- [Problem statement]: Only the lines from the one containing "The height and" through the end of the entries should be returned, exactly as they are, with the pictures omitted.

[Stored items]
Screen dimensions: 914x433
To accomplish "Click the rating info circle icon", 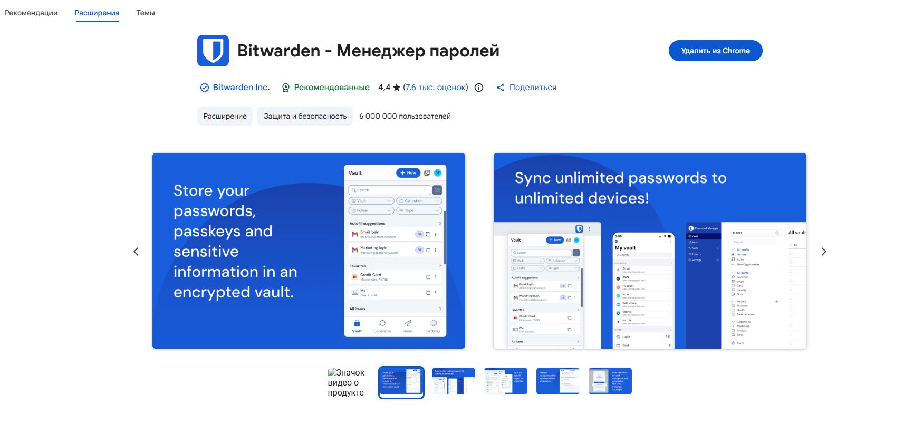I will pos(479,88).
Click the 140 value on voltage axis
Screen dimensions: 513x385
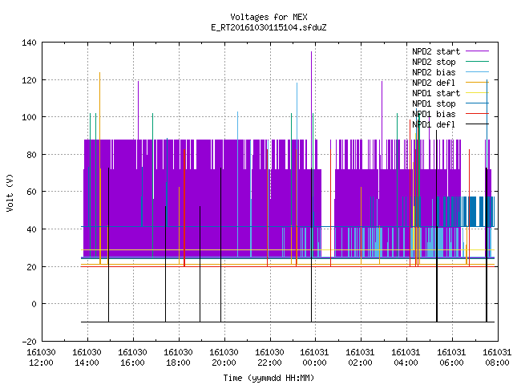pos(29,43)
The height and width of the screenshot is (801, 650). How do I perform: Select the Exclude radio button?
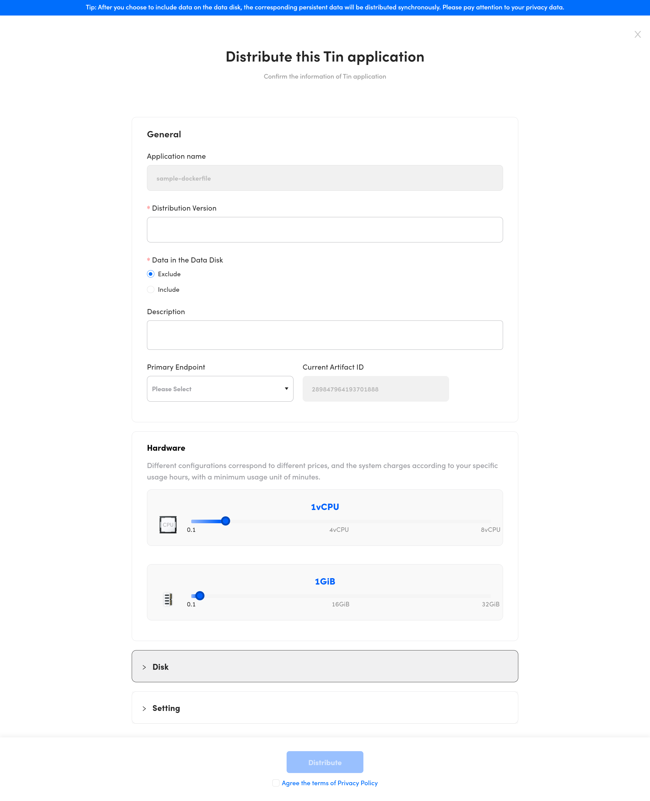[151, 274]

- [Written reply]:
The height and width of the screenshot is (801, 650). How do I perform: Select the Exclude radio button?
[151, 274]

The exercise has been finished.